FIG. 5 is a front view showing an example of a method of attaching the flight data display device to the outside of the helmet.

FIG. 6 is a side view of FIG.

FIG. 7 is a partial front view of a signal generator in the flight data display device.

FIG. 8 is a sectional view taken along line BB in FIG.

FIG. 9 is a functional block diagram of a signal generator.

FIG. 10 is a cross-sectional view showing another example of the pressure converter.

FIG. 11 is a diagram showing an example in which a separate flight data display device is attached to a paraglider.

FIG. 12 is a diagram showing an example in which a separate flight data display device is attached to a hang glider.

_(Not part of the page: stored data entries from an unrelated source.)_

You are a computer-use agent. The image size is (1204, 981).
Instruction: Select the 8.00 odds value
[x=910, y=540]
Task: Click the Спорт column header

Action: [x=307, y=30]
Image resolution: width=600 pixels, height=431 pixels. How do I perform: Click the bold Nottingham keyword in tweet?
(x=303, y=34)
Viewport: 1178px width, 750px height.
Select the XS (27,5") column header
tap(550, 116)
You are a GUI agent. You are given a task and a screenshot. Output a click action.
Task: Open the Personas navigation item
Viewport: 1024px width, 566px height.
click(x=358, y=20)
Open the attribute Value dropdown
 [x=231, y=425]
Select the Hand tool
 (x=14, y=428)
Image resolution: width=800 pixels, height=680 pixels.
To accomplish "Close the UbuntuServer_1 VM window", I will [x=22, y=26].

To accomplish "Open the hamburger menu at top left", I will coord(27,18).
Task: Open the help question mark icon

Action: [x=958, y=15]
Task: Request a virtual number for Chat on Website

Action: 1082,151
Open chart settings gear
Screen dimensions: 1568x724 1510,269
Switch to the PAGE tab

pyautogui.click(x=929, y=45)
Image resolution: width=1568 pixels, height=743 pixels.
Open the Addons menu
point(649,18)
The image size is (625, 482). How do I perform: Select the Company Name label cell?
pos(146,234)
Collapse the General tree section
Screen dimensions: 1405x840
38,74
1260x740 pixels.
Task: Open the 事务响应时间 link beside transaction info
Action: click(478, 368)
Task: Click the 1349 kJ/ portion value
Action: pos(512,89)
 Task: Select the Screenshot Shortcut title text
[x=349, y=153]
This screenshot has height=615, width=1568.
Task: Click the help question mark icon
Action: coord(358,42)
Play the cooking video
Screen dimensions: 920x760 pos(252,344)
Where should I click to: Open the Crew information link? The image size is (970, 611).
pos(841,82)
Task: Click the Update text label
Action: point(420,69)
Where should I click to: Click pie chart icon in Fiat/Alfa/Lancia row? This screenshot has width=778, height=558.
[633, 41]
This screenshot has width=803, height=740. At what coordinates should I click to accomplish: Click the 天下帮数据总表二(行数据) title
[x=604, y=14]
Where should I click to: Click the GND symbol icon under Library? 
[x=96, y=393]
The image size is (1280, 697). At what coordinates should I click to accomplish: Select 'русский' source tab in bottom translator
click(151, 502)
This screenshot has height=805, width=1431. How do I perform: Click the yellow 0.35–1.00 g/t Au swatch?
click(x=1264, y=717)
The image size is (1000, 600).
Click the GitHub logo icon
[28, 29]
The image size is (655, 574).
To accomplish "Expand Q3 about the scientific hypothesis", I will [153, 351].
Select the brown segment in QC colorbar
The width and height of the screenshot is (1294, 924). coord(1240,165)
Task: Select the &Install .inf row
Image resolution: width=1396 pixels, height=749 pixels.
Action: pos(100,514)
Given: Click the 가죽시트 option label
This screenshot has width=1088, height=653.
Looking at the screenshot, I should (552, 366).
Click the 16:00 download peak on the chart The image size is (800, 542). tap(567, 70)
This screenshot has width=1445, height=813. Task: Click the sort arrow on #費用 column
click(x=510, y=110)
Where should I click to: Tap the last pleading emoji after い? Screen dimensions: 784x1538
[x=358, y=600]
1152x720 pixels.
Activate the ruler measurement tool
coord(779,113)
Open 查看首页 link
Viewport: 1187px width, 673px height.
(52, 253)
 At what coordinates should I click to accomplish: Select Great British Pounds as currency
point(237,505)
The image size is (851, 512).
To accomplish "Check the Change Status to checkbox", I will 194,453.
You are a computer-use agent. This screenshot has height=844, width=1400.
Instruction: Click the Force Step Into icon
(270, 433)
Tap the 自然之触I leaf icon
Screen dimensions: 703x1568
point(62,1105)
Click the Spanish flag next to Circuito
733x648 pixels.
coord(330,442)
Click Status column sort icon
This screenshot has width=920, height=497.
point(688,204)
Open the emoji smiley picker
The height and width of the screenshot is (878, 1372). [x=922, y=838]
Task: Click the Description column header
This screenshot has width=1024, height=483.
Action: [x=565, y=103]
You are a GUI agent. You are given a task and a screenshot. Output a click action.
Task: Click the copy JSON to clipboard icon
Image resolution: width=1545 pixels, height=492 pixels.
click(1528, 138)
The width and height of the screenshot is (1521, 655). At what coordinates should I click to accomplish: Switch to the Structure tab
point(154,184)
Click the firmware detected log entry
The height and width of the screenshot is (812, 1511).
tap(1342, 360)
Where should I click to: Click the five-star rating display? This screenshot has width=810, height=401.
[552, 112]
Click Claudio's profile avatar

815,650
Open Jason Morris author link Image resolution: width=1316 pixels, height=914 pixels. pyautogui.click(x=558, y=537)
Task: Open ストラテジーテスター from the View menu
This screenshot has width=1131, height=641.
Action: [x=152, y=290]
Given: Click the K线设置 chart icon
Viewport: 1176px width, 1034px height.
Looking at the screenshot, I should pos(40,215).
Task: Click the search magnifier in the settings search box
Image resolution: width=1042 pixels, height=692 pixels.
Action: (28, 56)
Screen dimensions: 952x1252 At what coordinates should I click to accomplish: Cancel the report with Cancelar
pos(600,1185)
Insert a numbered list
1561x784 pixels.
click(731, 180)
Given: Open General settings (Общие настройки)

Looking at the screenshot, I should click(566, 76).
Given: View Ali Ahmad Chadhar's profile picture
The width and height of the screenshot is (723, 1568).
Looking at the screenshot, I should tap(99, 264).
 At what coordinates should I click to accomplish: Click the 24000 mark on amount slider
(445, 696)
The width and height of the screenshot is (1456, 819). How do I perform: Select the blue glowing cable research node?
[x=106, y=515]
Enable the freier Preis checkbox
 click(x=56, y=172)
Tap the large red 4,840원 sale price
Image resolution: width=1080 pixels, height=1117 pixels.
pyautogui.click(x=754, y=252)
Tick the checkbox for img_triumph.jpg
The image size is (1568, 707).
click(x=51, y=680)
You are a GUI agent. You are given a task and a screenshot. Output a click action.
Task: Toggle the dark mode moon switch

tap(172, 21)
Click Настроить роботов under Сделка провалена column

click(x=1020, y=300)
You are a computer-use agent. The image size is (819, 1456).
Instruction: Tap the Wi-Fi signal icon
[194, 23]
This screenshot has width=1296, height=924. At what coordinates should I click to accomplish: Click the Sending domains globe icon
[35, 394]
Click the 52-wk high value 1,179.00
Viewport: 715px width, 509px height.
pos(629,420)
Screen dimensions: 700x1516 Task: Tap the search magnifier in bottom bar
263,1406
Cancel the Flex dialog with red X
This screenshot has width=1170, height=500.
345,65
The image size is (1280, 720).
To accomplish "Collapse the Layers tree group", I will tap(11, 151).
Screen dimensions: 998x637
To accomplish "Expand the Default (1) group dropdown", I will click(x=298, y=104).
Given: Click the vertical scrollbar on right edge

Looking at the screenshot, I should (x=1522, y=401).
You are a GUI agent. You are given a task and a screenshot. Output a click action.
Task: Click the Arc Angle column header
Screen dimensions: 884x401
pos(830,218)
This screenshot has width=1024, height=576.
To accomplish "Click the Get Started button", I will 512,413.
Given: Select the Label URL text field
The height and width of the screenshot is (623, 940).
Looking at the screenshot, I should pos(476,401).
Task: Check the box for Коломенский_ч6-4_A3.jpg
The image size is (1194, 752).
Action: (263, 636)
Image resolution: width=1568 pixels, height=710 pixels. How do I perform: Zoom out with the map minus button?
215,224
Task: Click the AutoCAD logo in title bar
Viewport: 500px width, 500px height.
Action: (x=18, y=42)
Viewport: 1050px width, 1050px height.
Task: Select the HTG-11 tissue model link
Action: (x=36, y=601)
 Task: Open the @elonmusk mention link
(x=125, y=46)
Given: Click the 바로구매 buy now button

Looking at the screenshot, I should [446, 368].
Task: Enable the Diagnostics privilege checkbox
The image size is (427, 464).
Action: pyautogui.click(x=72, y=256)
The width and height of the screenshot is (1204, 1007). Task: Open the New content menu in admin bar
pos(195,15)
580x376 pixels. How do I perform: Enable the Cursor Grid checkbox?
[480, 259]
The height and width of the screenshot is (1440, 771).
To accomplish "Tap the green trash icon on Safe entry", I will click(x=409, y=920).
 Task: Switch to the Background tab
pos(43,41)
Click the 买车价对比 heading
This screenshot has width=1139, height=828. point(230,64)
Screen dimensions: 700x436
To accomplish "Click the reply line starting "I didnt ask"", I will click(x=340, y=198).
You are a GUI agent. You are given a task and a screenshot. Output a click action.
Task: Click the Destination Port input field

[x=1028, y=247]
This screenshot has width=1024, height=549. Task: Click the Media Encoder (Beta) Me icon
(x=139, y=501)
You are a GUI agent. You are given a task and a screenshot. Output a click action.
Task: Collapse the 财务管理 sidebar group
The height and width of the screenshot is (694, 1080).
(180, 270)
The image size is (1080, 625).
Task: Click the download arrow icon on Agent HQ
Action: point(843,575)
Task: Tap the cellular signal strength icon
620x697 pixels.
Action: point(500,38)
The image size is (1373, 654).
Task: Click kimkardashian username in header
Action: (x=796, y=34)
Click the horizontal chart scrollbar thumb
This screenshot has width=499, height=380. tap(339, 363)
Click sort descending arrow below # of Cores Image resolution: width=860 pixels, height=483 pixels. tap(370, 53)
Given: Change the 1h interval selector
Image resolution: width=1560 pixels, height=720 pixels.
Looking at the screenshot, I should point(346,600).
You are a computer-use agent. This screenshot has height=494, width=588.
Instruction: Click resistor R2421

FIG. 13 is a functional block diagram of a separate type flight data display device.

[Explanation of symbols]

 1 Paraglider 2 Operator 3 Helmet 4,4A Flight Data Display 5 Hang Glider 6 Signal Generator 7,7A Left Eye Display 8,8A Right Eye Display 9 Battery 10 Front Shield 11A, 11B, 11C, 11D Pressure Transducer 12 arithmetic processing circuit 14 display 15 virtual image 16 optical part 17 concave semi-transparent mirror 18 dark box 19 static pressure piping 20 forward pressure piping 21 upper boost piping 22 lower step down piping 23 substrate 25A, 25B, 25C, 25D amplification circuit 26 digital calculator 27A, 27B, 27C, 27D A-D converter 28A, 28B, 28C, 28D operation part 29A, 29B, 29C 7 segment conversion operation part 31A, 31B, 31C 7 segment driver 32A, 32B, 32C 7 segment number indicator 33 Display altitude switch 34 Pressure converter 35 Signal transmission Part 36 receiving the display unit 37 the transmitter 38 receiver 39 diaphragm 40 pressure ports

Continuation of front page (51) Int.Cl. ⁶ Identification number Office reference number FI technical display location G02B 27/02 Z

Claims (4)

[Claims] 1. A signal generating means for measuring data regarding flight of a hang glider or a paraglider and generating a signal, a converting means for converting a data signal of the signal generating means into an optical display signal by visible light, and the converting means. The projection means for projecting and displaying the optical display signal which is the output of the hang glider or the paraglider in the forward field of view of the helmet worn by the operator of the hang glider or the paraglider, and the power supply for each of the means described above, the helmet worn by the operator. A flight data display device for a hang glider or paraglider characterized by being attached to the. 2. A signal generating means for measuring data regarding flight of a hang glider or a paraglider and generating a signal, a radio transmitter for transmitting the data signal of the signal generating means, and a data signal for the signal generating means. A signal transmitter having a wireless transmitter, the signal generating means, and a power supply for the wireless transmitter, and changing the direction of airflow during flight of a body part of a hang glider or a paraglider, or a body part of an operator. A radio receiver for receiving radio waves transmitted by the radio transmitter, a conversion means for converting a data signal of the radio receiver into an optical display signal of visible light, and an output of the conversion means. A reception table including projection means for projecting and displaying a certain light display signal in the forward field of view of the helmet worn by the pilot, and a power supply for the wireless receiver and the conversion means. A flight data display device for a hang glider or a paraglider, wherein the indicator is attached to a helmet worn by the pilot. 3. The flight-related data signal includes a flight speed,
The flight data display device for a hang glider or a paraglider according to claim 1 or 2, which is a data signal of a flight altitude and a hoisting speed. 4. The flight-related data signal includes a flight speed,
In addition to data signals of flight speed and ascending / descending speed, at least one of bearing, time, elapsed time, glide ratio, bank angle, temperature, altitude time history, and alarm is provided. The measurement is made by the cooperation of this and the signal generating means, and the measured data signal is projected by the projection means in the forward field of view of the helmet worn by the operator or displayed on a separately provided display device. The hang glider or paraglider flight data display device according to claim 3.